## How to complete this task
Bring together copies of the lines in the data below that contain the word "computer".

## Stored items
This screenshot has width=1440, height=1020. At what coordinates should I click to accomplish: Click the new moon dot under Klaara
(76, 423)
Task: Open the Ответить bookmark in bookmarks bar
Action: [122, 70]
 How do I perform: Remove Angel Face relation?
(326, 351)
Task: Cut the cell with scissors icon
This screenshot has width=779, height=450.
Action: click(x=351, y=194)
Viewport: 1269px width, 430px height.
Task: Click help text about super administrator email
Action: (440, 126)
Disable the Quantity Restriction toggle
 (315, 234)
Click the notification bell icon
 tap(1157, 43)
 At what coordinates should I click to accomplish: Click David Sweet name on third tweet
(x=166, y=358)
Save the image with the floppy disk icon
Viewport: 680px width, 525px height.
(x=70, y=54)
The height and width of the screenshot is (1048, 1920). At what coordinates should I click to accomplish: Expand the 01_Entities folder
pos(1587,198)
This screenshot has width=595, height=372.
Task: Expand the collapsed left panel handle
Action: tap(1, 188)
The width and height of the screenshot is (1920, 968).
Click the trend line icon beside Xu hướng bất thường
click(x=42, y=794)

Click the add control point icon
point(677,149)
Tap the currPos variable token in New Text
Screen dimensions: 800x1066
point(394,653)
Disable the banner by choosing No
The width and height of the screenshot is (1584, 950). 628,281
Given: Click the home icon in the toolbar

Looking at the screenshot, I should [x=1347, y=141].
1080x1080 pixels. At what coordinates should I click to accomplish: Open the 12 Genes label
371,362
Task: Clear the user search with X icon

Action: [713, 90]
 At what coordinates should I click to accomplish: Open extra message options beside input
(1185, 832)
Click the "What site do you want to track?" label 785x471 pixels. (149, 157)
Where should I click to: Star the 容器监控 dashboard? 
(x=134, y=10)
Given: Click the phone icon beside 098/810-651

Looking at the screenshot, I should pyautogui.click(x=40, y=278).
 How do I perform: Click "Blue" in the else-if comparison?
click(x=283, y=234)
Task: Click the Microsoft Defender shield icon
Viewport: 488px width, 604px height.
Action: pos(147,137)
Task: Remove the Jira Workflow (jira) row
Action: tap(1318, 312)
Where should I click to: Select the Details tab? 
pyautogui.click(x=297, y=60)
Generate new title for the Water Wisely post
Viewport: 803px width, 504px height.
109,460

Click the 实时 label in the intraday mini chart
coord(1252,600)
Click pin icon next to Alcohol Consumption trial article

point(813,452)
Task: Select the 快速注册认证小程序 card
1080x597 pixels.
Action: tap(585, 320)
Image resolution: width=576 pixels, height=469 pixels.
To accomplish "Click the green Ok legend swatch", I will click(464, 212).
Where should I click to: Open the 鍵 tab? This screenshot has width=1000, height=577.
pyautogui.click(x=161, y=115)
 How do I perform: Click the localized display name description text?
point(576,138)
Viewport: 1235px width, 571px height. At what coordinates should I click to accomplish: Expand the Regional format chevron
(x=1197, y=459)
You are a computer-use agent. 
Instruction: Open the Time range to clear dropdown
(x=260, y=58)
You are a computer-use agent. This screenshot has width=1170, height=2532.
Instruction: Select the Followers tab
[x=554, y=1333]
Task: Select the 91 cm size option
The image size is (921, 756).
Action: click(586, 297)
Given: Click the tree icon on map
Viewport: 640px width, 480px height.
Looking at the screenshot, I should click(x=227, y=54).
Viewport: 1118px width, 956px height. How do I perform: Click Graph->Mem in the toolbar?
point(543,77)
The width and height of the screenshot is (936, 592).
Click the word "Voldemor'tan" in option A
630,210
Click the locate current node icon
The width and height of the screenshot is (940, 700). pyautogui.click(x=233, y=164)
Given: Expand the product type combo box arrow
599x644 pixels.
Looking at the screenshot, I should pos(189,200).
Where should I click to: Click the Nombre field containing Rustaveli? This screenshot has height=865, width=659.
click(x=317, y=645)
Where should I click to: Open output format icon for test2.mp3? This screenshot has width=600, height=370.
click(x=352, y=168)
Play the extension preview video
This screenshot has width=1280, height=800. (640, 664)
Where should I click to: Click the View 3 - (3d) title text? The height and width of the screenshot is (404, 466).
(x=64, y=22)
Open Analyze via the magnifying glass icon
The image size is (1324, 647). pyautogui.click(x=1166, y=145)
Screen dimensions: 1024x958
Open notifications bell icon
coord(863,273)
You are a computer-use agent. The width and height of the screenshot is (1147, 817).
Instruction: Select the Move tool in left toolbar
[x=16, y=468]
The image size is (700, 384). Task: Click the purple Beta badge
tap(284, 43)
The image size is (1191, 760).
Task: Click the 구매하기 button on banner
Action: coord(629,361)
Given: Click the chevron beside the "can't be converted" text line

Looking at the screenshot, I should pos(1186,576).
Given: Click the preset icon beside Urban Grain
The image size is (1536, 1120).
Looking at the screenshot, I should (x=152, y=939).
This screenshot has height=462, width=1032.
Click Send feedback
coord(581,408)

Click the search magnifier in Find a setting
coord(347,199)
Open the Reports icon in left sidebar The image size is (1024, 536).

## Response to the exercise
You are a computer-use agent. 
You are a computer-use agent. This screenshot has width=1170, height=2532.
You are a computer-use agent. The width and height of the screenshot is (1147, 817).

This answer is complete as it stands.